Exploring Characterization with a Hexagonal One-Pager Discussion

I love one-pagers, and I love hexagonal thinking, so naturally I love the combination of the two! To put a characterization twist on a hexagonal thinking discussion, have students create hexagonal one-pagers about characters, then jump into creating hexagonal webs showing the connections between aspects and experiences of those characters. You can either stick entirely with hexagons devoted to characters, or have each each student create a hexagon for a character and one for a key theme or symbol to add to the deck.
Quick Characterization Activity: Annotate a Character Image


I think annotating images is fascinating, whether it’s annotating a social media graphic, a meme, a map, a photograph, or a freeze from a film clip.
Inviting students to annotate an illustration or screenshot (from a film version) of a character is a great way to consider characterization.

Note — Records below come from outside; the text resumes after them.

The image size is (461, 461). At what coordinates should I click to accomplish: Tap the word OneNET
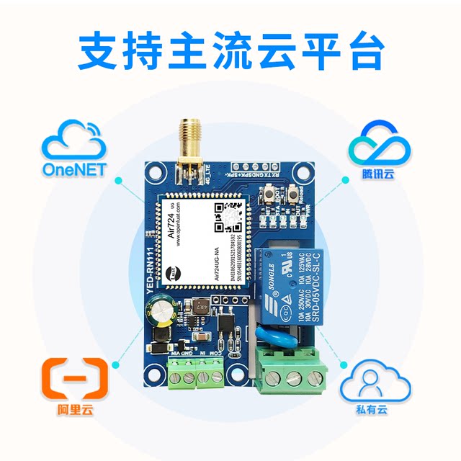[73, 170]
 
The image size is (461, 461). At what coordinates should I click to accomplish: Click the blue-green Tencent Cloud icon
[380, 142]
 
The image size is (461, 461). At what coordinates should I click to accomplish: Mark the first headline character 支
[99, 50]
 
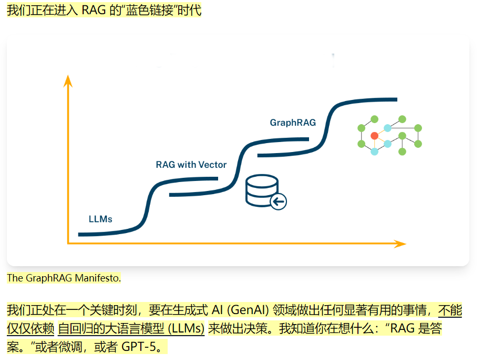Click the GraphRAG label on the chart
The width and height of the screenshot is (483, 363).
coord(293,123)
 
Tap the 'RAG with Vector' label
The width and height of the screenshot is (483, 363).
coord(191,165)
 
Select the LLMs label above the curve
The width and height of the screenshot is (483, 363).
coord(100,219)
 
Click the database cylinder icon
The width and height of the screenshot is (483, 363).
coord(262,190)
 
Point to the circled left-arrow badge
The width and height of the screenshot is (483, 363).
coord(279,201)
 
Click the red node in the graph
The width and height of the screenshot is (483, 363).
coord(375,136)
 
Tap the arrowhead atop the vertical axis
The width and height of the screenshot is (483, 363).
coord(68,81)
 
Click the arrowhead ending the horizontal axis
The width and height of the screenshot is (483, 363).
coord(400,244)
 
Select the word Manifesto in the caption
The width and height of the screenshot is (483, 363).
coord(98,278)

Once they’ve annotated what they notice about the illustration, ask them to further and layer on details from the text that you can’t see. Then maybe go a step further and have them argue for whether or not the illustration or film portrayal feels like an accurate reflection of the literary character in their opinion.
Ready?
OK, you’re ready to go rock one of these creative characterization activities (or all of them!). Remember, round vs. flat and static vs. dynamic are great places to start, but to help students really dig into a powerful character, launch beyond the checklist.